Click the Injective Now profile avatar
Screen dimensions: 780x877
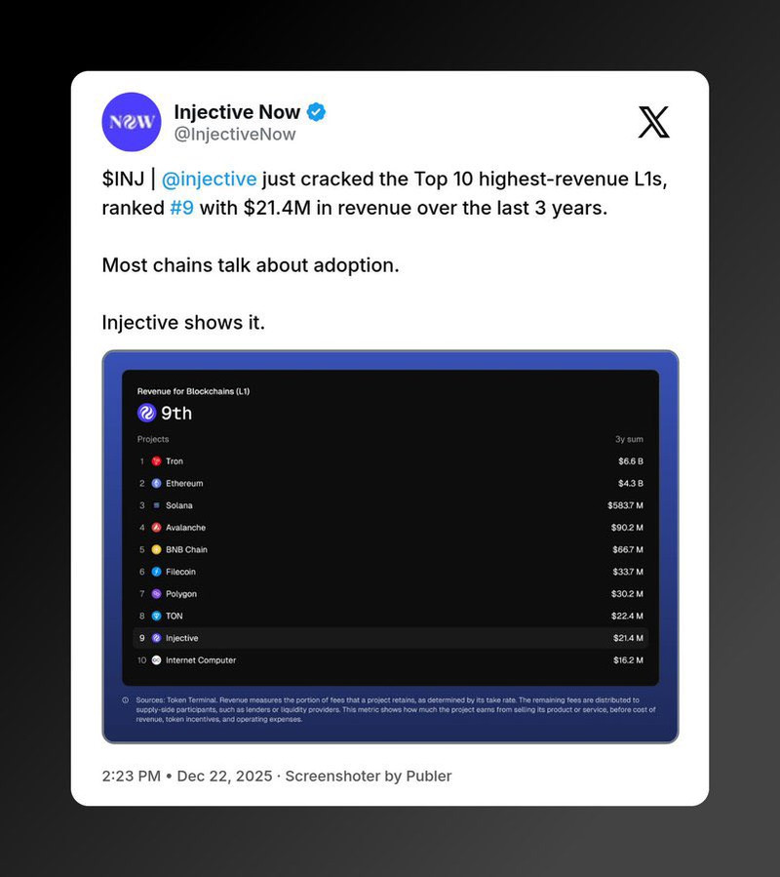(131, 122)
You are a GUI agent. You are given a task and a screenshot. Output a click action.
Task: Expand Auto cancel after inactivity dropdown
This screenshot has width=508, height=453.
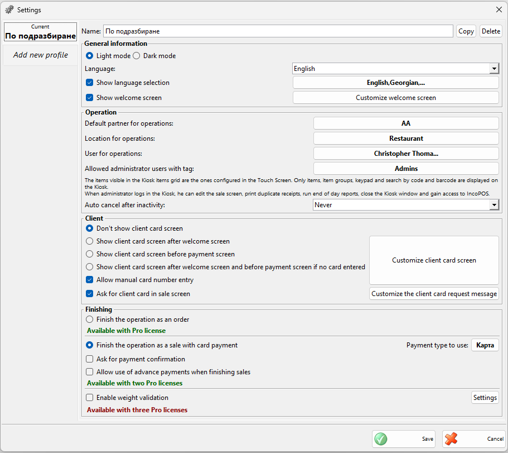pyautogui.click(x=494, y=205)
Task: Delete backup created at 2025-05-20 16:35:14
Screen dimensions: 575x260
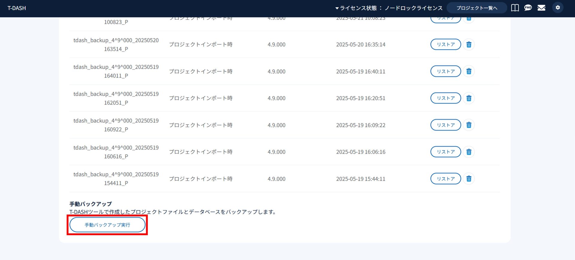Action: (x=469, y=45)
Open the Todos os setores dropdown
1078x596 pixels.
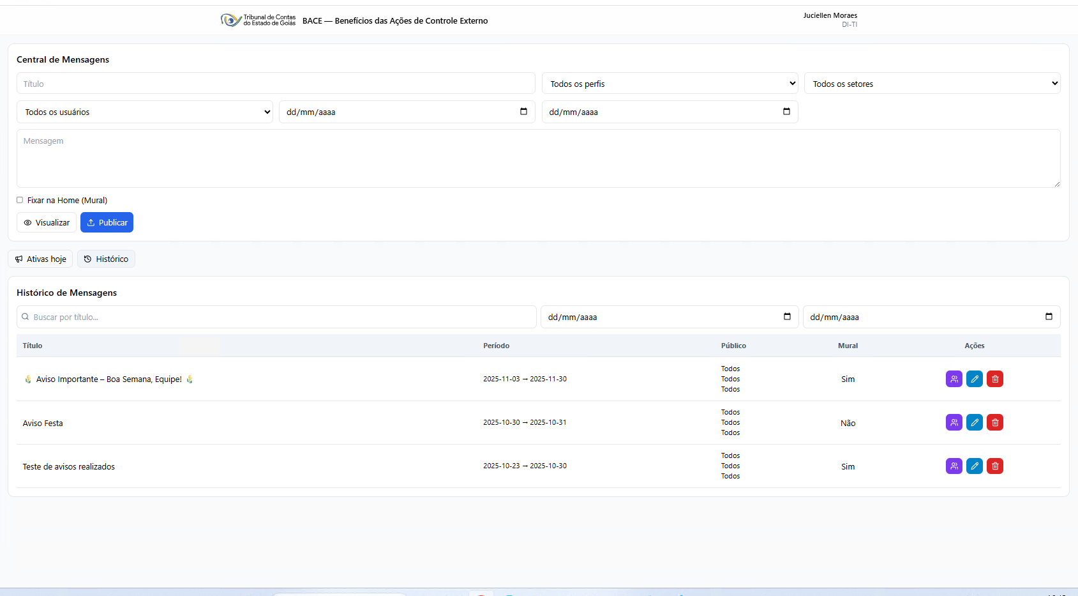[932, 84]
================================
Beginning with the first line of the material above, please output each line exactly through the line that contains "Task: Expand Auto", and only those, leaving out pictures.

*Written solution*.
Click the Injective Now profile avatar
Screen dimensions: 780x877
(131, 122)
You are a GUI agent. You are given a task and a screenshot. Output a click action.
Task: Expand Auto cancel after inactivity dropdown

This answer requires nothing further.